10 Serious Case Reviews
Working Together 2013 outlines its expectations that LSCBs undertake reviews of serious cases and advise the authority and their Board partners on lessons to be learned.
A serious case is one where:
- abuse or neglect of a child is known or suspected; and
- the child has died; or
- the child has been seriously harmed and there is cause for concern as to the way in which the authority, their Board partners or other relevant persons have worked together to safeguard the child
In addition LSCBs should consider conducting reviews on cases which do not meet the SCR criteria. They will also want to review instances of good practice and consider how these can be shared and embedded. The LSCB should oversee implementation of actions resulting from these reviews and reflect on progress in its annual report.
South Gloucestershire Safeguarding Children Board is committed to the promotion of learning and improvement based on local and national reviews of cases. During 2014 -15 South Gloucestershire LSCB did not undertake any new Serious Case Reviews.
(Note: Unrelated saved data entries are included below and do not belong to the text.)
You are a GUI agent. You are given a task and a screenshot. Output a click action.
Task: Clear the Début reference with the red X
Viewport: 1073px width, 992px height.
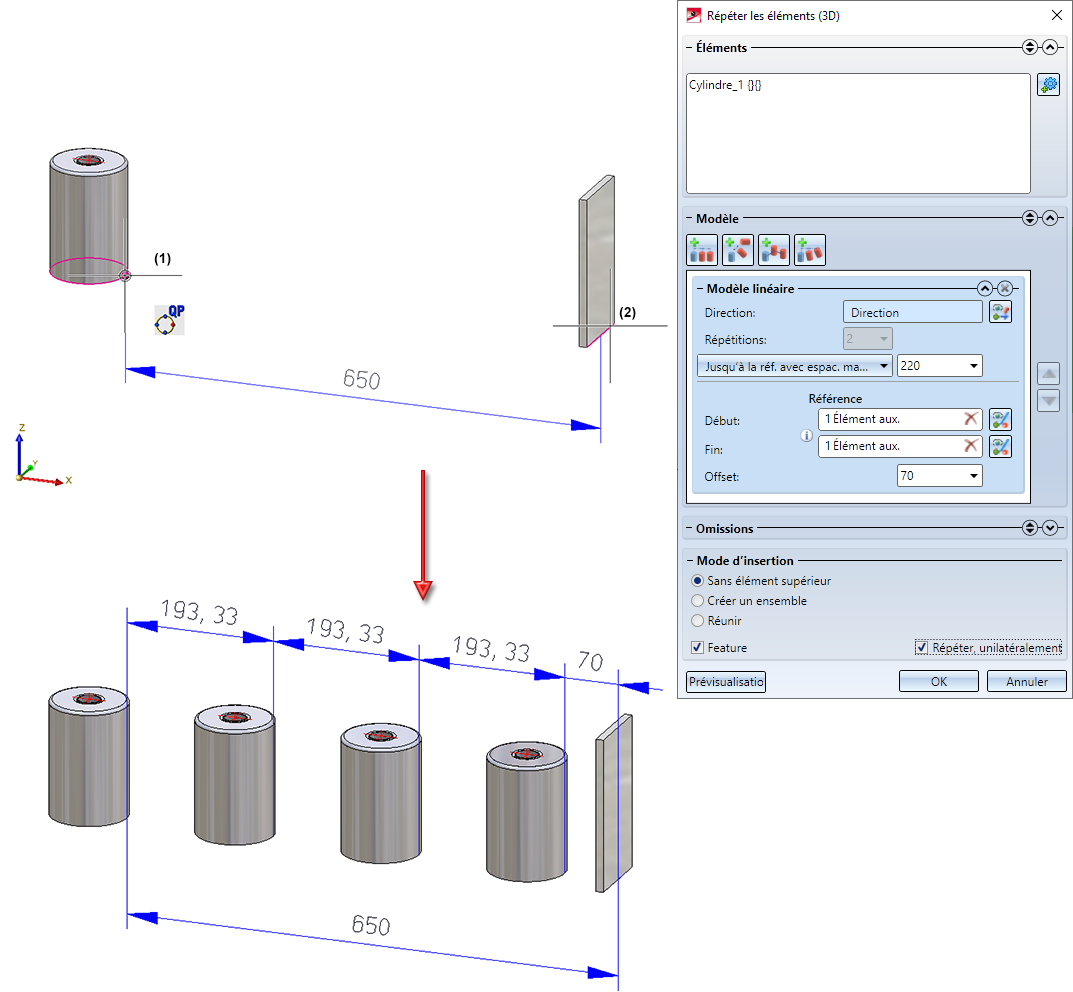pos(970,419)
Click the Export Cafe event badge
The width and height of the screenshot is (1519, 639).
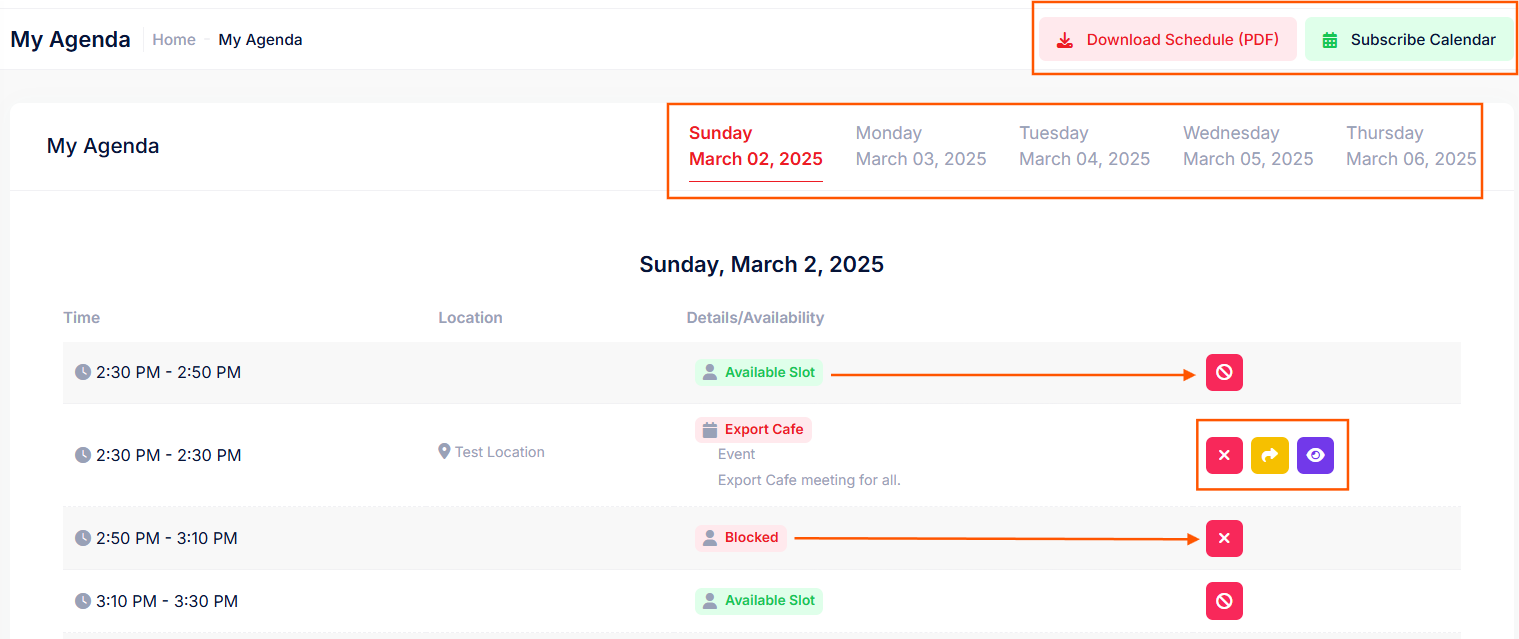coord(754,430)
However in June 2014 it published Serious Case Review Child C which was completed during the previous year but could not be published until the conclusion of criminal proceedings. This SCR resulted from the death of Child C at the age of 17 weeks; the death is recorded as due to unascertained causes. Mum and Dad of Child C were of similar ages and although the relationship was longstanding it was not continual and they had never lived together as a family.
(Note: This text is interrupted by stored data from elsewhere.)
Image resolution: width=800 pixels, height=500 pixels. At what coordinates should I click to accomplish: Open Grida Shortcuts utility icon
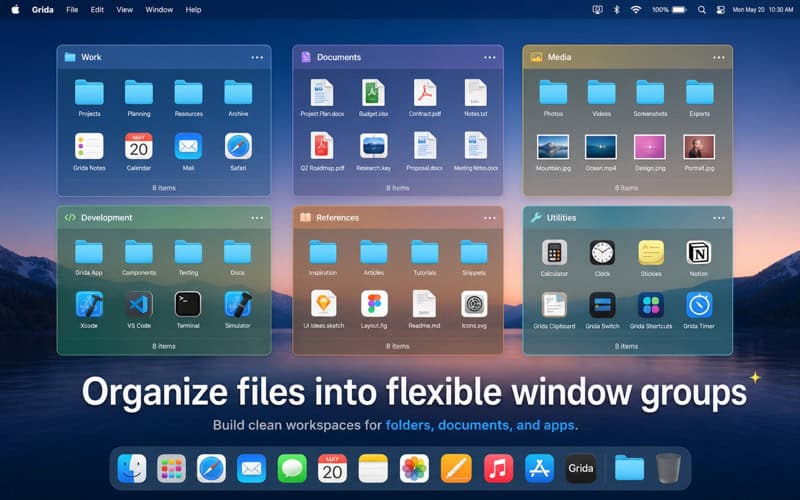tap(651, 305)
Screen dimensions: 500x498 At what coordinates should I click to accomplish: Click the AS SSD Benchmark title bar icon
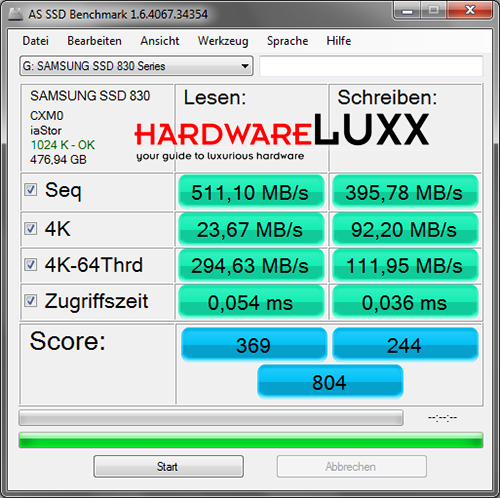[15, 14]
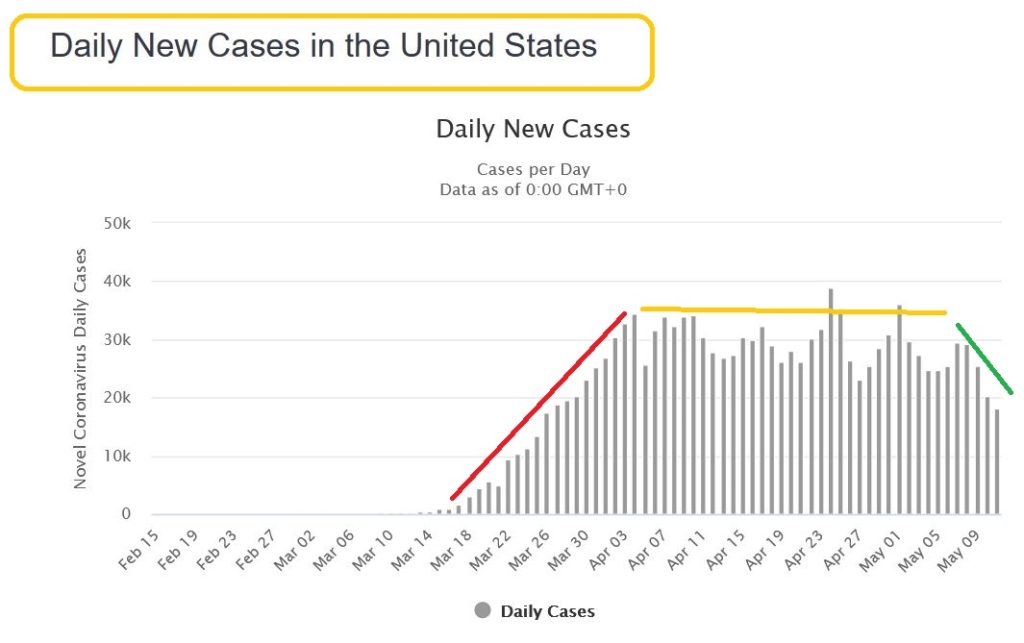Viewport: 1024px width, 643px height.
Task: Click the red rising trend line
Action: click(538, 406)
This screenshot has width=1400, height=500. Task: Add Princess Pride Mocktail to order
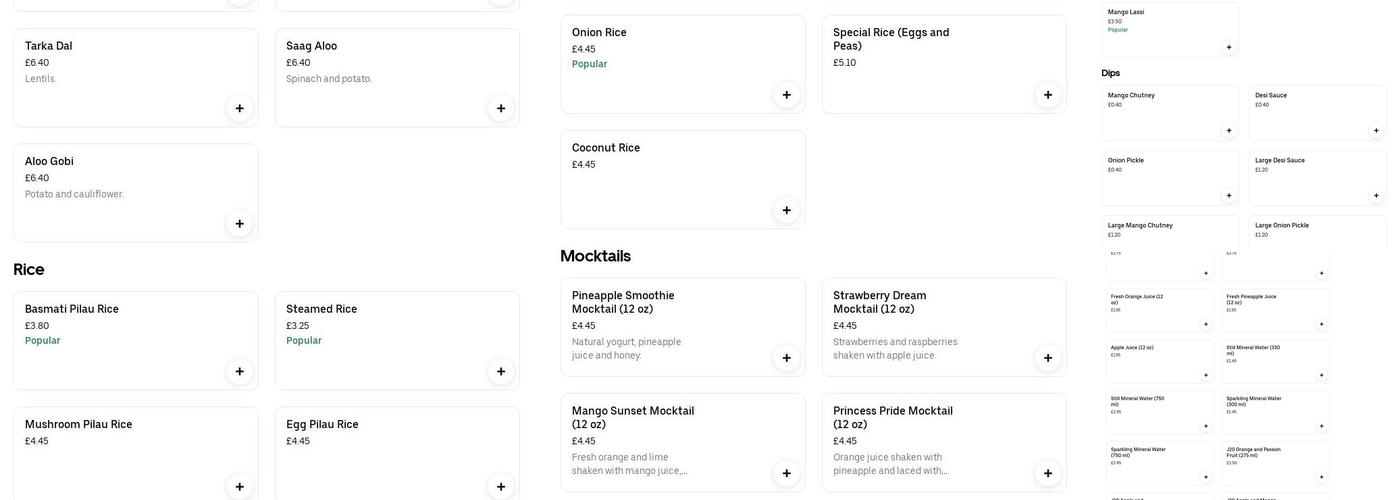pos(1048,473)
Child C had a full sibling who was almost 3 years older than her. Mum met a new partner when Child C was approximately 5 weeks old, he was significantly older than her and he moved in to join the family shortly after they got together.
Child C had been receiving help during her short life from several agencies including Children’s Social Care.
There was a complex family history which wasn’t fully brought into focus by the agencies involved and Child C’s Mum was well known to caring agencies during her transition from childhood to adulthood. Child C suffered a series of injuries over the eight week period leading up to her death. These were not fully known across the professional network.
The 2 men relevant to Child C’s life were not included in any assessment.
The significance of injuries sustained by Child C were not appreciated by the professionals to whom she was presented.
Significant progress has been made against both single agency and multi-agency action plans which have now been signed off by the Safeguarding Children Board.
A case review of Baby M was undertaken following a “hot debrief” model using the principles from systems methodology. Baby M was stillborn. Her parents were both using drugs and alcohol and involved in the criminal justice system. An action plan was developed following the review.
The monitoring of all action plans takes place within the Serious Case Review sub group. This group also examines SCRs from other LSCBs and promotes learning as appropriate.